Understanding GitOps: Key Principles and Components for Kubernetes Environments

Understanding GitOps: key principles and components for Kubernetes environments

Kubernetes and the evolution of infrastructure automation

When engineers began deploying infrastructure to the cloud, they quickly realized that cloud APIs could boost productivity and reliability compared to traditional deployment workflows. Using shell scripts, they could launch virtual machines (VMs) with pre-installed software and connect the VMs to load balancers that passed traffic into their environments. In addition, new declarative tools such as AWS CloudFormation and Terraform enabled them to deploy using infrastructure as code (IaC).

As opposed to procedural deployments that execute a series of step-by-step commands, IaC tools flexibly make changes to infrastructure resources to achieve the desired end state expressed in configuration files. Giving the tool control over the execution specifics enables it to run tasks in parallel and intelligently resolve errors and resource failures commonly encountered when handling deployment shell scripts.

As organizations began to migrate their infrastructure to container platforms, Kubernetes emerged as the natural extension of these ideas for container deployments. Using Kubernetes, engineers can manage application resources and deployments by declaratively specifying the objects they want using YAML files. Various Kubernetes controllers that are in charge of different object classes (deployments, services, etc.) are then responsible for creating these objects and deploying them within a cluster. The only action on the engineer’s part is to declare these changes within the configuration file—the rest is left up to the controllers. For instance, if an engineer increases a deployment’s number of set replicas, a controller is notified of this change and automatically creates a new pod—the scheduler then considers resource requests and other constraints to assign the pod to an available node for it to start running.

Kubernetes pain points and the role of GitOps

As teams shift to high-velocity development cycles that focus on shipping smaller deliverables more frequently, service and application components are constantly being updated, and these updates need to be reflected in Kubernetes.

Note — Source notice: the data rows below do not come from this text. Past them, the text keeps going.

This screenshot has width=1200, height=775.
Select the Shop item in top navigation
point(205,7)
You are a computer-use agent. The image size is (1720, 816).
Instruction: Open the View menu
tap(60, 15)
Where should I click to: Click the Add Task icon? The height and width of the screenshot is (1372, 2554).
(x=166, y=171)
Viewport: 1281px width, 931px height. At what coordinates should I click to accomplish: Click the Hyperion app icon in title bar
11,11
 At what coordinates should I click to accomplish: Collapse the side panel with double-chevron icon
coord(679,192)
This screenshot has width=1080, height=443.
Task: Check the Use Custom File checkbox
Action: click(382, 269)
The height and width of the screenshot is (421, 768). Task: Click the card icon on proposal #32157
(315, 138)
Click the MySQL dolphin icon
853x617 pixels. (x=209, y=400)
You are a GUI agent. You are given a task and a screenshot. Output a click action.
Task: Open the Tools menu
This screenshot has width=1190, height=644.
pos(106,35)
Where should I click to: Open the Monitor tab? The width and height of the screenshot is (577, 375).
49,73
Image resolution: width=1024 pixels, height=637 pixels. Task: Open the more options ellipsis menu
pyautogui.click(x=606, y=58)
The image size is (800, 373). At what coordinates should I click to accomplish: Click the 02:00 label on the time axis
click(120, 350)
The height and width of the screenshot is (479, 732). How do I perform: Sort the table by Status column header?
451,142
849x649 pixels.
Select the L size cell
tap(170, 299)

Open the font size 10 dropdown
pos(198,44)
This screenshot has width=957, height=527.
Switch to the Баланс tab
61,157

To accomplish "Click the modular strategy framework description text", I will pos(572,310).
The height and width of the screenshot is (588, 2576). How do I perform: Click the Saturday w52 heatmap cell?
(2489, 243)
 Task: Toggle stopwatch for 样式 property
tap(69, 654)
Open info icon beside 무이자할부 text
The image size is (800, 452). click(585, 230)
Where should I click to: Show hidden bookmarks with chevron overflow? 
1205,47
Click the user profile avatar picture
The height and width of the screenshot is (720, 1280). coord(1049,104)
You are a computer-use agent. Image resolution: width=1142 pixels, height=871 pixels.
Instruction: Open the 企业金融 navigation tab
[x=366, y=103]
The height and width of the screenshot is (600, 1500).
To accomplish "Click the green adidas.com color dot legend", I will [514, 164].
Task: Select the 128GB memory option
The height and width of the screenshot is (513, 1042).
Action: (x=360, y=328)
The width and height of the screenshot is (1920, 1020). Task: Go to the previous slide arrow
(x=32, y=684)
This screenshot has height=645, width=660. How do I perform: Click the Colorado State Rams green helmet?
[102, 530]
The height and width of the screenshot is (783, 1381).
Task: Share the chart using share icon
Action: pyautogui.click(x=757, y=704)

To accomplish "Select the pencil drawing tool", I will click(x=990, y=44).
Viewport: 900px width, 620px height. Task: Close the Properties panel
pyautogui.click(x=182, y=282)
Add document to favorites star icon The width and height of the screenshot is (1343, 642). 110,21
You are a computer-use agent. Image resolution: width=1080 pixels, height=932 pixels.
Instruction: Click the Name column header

Without a GitOps workflow, this process needs to be manually executed—typically by running kubectl apply at the end of each build job or using a package manager such as Helm to upgrade a release. This manual deployment process introduces a few pain points:

Procedural operations such as kubectl apply need to be applied to the cluster each time a component changes, and direct changes to your cluster (such as manual pod scaling) that aren’t reflected in your configuration files can create configuration drift—when the actual state of your clusters differ from what is defined in your manifests. This can lead to inconsistencies across environments that break deployments and may cause failed recovery attempts when recreating a cluster. Since Kubernetes provides no built-in versioning, fixing these issues requires you to dig through build logs and piece together a history of when objects were updated and when these updates ran.
In most Kubernetes deployments, promoting releases across environments (e.g., from development to staging to production) requires you to run additional build jobs on the tail end of your CI/CD pipeline that are responsible for tagging and deploying images and other artifacts. This slows down pipelines and feedback cycles.

Kubernetes monitoring tools and logs help you visualize and understand the live state of your clusters. However, without any tooling to check and reconcile this live state against your desired state, you can never be fully sure that your cluster is deployed correctly.

GitOps aims to address these issues by expressing the desired state of your infrastructure declaratively and storing it outside of the Kubernetes cluster, in a way that enforces immutability and provides version control. Additionally, any changes made to the desired state should be automatically applied, and the system should self-correct if it detects that the actual state of your environment drifts from the desired state.

In a correctly implemented GitOps workflow, the declaratively expressed desired state is the central piece that addresses the pain points of Kubernetes-based development life cycles. CD tools monitor and update your clusters to reflect this desired state, while version control via Git provides a transparent history of the changes made to the cluster over time and enables you to confidently roll back to previous infrastructure setups if needed. And by referencing your images within each environment’s configuration files, you can promote changes across environments without rebuilding the image in multiple environments.

So how does GitOps work in practice?

Your organization most likely already uses Git repositories to store and version-control your application code. A GitOps workflow extends this practice to infrastructure—configuration files such as Kubernetes manifests are stored in a separate GitOps repository that is updated whenever your application code changes. By defining infrastructure for your cluster and for each service, Git operates as the single source of truth for managing both application code and infrastructure.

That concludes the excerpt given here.